Stored records
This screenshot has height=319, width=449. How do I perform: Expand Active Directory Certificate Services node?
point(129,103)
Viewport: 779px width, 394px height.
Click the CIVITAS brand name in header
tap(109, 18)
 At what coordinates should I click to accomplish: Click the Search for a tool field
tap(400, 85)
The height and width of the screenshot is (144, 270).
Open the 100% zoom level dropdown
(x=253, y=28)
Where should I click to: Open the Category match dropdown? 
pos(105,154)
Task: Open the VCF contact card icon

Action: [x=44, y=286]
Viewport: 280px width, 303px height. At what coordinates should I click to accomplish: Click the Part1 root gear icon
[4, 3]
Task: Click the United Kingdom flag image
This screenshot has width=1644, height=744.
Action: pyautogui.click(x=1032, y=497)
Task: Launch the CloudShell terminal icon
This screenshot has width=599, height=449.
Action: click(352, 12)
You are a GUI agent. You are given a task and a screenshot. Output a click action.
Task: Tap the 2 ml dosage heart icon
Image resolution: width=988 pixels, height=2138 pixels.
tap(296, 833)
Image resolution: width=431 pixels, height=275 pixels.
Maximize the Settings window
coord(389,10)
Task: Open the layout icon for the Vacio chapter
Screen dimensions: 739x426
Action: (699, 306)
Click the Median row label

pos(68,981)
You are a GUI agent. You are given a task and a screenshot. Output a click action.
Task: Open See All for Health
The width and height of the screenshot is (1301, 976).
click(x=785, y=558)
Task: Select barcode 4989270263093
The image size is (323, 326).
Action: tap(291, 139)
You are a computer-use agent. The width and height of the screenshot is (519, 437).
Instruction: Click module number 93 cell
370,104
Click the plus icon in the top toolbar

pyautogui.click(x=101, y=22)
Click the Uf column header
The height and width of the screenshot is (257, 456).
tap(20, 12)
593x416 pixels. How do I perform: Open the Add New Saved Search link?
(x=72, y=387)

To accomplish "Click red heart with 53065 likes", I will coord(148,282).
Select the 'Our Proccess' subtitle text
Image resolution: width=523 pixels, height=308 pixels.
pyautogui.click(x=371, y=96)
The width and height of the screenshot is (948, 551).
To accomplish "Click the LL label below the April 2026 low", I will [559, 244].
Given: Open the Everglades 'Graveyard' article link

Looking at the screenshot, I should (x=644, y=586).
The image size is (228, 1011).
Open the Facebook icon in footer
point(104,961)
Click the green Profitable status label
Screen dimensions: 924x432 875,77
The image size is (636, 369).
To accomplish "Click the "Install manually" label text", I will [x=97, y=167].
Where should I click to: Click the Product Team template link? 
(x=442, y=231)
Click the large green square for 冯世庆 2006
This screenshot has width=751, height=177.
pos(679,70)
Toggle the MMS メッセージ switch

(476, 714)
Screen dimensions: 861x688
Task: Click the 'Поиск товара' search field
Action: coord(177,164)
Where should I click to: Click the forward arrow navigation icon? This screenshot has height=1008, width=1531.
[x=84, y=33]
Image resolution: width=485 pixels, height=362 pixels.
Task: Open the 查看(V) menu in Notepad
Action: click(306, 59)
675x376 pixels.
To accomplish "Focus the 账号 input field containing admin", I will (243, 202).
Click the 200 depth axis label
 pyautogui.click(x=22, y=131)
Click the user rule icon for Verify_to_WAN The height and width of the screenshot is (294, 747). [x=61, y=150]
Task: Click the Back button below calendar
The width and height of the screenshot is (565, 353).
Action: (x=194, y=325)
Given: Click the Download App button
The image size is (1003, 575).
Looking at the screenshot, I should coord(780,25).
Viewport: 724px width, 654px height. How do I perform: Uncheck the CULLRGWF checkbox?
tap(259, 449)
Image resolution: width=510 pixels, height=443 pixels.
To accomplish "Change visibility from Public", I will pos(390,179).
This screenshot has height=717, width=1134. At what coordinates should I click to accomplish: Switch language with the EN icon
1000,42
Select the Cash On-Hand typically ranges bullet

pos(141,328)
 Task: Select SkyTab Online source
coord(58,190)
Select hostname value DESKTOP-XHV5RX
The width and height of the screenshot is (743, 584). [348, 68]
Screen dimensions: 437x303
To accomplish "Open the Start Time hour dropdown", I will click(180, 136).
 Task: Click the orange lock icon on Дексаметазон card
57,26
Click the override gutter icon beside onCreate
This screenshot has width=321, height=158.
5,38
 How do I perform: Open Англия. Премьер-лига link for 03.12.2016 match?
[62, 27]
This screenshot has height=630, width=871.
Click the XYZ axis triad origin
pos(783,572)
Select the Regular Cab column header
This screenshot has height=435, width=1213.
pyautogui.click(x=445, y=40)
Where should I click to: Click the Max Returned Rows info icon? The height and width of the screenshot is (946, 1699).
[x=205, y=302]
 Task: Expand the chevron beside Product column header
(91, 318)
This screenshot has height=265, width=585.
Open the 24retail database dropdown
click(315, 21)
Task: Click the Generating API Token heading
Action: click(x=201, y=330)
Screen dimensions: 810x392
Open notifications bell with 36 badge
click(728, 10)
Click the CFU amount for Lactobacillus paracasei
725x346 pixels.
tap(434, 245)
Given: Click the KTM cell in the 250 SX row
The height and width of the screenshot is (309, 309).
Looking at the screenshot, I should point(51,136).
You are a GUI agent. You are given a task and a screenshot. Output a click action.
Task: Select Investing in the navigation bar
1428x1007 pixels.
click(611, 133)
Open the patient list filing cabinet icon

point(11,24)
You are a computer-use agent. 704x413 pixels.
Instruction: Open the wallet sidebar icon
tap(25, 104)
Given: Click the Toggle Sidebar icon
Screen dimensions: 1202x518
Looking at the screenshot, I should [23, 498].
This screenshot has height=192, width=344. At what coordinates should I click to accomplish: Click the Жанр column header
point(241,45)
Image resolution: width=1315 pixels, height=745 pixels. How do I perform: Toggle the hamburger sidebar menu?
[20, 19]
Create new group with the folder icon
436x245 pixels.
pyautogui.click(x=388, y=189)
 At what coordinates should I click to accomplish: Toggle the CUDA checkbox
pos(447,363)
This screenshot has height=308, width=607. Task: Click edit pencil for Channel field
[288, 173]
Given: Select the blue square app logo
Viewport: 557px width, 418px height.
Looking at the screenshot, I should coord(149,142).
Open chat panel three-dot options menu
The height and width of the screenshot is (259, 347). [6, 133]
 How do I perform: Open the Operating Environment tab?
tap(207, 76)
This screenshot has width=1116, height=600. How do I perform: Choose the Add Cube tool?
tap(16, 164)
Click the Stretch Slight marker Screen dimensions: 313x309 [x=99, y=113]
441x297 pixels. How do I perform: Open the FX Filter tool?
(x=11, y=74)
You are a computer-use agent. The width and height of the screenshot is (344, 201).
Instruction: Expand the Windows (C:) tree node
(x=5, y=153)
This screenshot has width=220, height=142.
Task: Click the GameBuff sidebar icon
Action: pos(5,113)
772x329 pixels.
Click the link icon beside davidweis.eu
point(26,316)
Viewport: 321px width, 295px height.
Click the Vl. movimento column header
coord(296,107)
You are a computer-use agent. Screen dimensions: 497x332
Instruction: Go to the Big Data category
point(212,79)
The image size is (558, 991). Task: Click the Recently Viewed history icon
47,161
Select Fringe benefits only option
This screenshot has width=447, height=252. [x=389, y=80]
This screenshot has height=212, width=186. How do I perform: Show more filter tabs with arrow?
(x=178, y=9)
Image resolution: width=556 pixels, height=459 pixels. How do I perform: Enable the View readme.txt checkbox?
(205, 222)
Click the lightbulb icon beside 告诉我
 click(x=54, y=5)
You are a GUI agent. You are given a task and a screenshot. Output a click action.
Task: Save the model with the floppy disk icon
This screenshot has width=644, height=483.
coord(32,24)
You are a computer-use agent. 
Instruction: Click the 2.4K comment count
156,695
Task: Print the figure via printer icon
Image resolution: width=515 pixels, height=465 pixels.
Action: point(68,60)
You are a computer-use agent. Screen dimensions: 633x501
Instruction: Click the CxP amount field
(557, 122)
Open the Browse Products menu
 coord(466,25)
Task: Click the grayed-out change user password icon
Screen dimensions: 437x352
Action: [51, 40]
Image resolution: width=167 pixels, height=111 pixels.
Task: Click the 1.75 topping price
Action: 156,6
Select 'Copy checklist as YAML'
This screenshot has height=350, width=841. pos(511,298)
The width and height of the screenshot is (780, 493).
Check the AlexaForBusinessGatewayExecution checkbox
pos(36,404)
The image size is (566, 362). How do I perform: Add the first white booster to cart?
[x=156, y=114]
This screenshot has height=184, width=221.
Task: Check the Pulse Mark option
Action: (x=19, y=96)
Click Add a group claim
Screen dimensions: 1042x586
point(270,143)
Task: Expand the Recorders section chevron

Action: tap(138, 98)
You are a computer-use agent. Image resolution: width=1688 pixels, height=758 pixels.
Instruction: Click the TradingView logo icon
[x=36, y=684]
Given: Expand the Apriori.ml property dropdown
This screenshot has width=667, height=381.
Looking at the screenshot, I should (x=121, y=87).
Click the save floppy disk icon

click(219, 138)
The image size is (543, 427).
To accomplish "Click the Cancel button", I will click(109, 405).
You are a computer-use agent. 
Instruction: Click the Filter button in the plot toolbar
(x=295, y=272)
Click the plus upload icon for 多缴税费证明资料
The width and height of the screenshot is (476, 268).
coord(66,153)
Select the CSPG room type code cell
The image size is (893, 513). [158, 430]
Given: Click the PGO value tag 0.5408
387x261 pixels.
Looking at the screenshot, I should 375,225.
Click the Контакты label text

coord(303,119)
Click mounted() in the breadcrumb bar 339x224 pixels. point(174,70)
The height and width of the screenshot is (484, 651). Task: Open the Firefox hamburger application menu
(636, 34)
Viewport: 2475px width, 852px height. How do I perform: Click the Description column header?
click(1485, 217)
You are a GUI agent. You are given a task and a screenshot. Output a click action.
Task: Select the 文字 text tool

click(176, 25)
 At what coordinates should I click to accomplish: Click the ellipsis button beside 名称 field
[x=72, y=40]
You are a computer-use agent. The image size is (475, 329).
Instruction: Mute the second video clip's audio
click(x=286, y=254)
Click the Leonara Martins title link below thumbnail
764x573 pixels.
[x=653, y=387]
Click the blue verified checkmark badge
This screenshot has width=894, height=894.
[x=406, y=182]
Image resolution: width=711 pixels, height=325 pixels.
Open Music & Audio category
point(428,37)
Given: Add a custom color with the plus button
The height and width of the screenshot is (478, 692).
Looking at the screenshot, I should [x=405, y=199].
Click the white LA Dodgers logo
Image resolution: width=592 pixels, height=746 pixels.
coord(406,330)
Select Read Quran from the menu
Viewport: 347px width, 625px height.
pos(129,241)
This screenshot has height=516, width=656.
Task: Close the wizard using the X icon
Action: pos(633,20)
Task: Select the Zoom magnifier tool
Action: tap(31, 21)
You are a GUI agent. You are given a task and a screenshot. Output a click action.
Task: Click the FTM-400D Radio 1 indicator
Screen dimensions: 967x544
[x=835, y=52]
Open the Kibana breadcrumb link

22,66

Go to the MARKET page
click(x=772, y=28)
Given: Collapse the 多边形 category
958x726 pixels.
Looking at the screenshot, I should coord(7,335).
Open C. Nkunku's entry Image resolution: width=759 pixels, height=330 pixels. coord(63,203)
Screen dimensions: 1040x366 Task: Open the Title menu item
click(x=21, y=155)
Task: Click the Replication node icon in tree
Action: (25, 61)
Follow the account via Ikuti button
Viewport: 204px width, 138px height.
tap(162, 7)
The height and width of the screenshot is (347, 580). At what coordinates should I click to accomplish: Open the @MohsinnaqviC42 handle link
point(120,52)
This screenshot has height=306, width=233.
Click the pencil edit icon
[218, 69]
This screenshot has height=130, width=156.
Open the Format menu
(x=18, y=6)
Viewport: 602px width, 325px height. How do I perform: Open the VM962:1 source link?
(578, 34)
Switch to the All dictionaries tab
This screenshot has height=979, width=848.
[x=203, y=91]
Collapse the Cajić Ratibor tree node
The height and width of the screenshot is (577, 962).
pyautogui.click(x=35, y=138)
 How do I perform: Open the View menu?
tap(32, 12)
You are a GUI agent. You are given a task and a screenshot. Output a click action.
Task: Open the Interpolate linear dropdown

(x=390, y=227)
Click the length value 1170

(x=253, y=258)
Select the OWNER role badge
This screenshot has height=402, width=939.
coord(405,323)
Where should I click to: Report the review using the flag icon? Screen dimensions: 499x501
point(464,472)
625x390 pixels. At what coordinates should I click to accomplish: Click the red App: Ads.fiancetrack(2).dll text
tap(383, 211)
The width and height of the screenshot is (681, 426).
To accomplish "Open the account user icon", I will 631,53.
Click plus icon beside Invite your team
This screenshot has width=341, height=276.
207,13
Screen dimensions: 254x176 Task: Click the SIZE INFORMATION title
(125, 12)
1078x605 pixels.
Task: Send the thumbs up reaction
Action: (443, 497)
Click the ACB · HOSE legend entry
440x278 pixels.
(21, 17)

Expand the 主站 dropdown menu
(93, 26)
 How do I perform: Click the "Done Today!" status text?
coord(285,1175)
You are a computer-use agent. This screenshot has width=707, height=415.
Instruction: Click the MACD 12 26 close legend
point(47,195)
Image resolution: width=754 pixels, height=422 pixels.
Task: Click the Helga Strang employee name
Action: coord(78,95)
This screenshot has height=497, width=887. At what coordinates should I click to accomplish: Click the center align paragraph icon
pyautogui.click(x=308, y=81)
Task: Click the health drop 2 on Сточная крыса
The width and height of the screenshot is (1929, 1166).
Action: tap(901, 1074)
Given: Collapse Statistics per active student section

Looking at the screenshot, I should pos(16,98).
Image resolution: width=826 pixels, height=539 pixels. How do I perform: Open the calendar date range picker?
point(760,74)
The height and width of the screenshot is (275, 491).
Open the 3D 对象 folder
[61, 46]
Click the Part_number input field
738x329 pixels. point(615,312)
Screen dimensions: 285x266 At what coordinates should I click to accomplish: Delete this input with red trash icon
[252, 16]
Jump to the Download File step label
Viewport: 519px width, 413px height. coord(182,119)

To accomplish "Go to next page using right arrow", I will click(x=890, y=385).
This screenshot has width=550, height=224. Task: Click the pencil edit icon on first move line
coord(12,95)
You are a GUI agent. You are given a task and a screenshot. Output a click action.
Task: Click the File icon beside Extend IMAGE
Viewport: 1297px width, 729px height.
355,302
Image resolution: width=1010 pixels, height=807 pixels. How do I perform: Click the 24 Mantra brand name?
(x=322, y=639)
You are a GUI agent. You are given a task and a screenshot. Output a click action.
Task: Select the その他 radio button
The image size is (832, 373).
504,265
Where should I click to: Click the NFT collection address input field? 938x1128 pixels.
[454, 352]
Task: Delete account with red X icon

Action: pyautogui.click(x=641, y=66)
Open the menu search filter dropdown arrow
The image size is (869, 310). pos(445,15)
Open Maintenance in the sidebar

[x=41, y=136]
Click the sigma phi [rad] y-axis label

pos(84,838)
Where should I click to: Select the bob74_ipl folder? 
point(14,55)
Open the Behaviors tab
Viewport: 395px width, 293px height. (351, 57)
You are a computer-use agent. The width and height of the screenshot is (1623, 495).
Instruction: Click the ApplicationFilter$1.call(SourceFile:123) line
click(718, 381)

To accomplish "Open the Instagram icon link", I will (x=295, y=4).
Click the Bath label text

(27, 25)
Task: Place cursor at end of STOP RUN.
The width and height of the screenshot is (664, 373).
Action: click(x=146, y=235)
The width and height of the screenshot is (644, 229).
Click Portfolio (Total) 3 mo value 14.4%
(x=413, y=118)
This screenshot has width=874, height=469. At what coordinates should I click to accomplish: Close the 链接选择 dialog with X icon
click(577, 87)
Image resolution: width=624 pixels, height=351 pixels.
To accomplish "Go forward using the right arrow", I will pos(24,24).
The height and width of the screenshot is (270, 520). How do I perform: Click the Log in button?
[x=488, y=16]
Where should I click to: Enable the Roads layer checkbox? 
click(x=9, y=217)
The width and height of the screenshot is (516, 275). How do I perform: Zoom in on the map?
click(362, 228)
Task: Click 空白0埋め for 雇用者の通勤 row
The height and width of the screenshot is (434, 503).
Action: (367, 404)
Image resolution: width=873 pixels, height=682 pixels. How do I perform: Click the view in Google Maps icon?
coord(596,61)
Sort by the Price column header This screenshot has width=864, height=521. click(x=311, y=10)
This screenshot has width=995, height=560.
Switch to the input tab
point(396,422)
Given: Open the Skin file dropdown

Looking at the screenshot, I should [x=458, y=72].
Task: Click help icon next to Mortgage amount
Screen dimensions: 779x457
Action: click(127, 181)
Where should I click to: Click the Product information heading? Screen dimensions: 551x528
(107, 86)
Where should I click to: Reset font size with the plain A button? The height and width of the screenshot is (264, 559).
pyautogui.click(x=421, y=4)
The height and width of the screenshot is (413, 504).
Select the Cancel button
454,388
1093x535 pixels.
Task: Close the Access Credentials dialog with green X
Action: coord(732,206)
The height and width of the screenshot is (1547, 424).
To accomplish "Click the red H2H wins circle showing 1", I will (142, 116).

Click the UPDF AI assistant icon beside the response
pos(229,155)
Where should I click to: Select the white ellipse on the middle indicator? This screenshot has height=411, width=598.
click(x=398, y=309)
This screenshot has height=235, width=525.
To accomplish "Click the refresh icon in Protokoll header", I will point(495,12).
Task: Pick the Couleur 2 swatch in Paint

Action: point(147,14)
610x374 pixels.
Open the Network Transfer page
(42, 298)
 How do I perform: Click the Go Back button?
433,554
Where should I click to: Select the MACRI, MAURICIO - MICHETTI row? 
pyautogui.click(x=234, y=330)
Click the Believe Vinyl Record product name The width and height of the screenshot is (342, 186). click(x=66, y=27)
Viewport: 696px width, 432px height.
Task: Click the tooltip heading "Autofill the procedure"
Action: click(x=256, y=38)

• [EXERCISE AIM] From the entries above, write out only the lines starting at the line that holds "The image size is (543, 427)." and ending at the line that holds "Given: Add a", keeping both and matching them exactly.

• [TASK RESULT]
The image size is (543, 427).
To accomplish "Click the Cancel button", I will click(109, 405).
You are a computer-use agent. 
Instruction: Click the Filter button in the plot toolbar
(x=295, y=272)
Click the plus upload icon for 多缴税费证明资料
The width and height of the screenshot is (476, 268).
coord(66,153)
Select the CSPG room type code cell
The image size is (893, 513). [158, 430]
Given: Click the PGO value tag 0.5408
387x261 pixels.
Looking at the screenshot, I should 375,225.
Click the Контакты label text

coord(303,119)
Click mounted() in the breadcrumb bar 339x224 pixels. point(174,70)
The height and width of the screenshot is (484, 651). Task: Open the Firefox hamburger application menu
(636, 34)
Viewport: 2475px width, 852px height. How do I perform: Click the Description column header?
click(1485, 217)
You are a GUI agent. You are given a task and a screenshot. Output a click action.
Task: Select the 文字 text tool

click(176, 25)
 At what coordinates should I click to accomplish: Click the ellipsis button beside 名称 field
[x=72, y=40]
You are a computer-use agent. The image size is (475, 329).
Instruction: Mute the second video clip's audio
click(x=286, y=254)
Click the Leonara Martins title link below thumbnail
764x573 pixels.
[x=653, y=387]
Click the blue verified checkmark badge
This screenshot has width=894, height=894.
[x=406, y=182]
Image resolution: width=711 pixels, height=325 pixels.
Open Music & Audio category
point(428,37)
Given: Add a custom color with the plus button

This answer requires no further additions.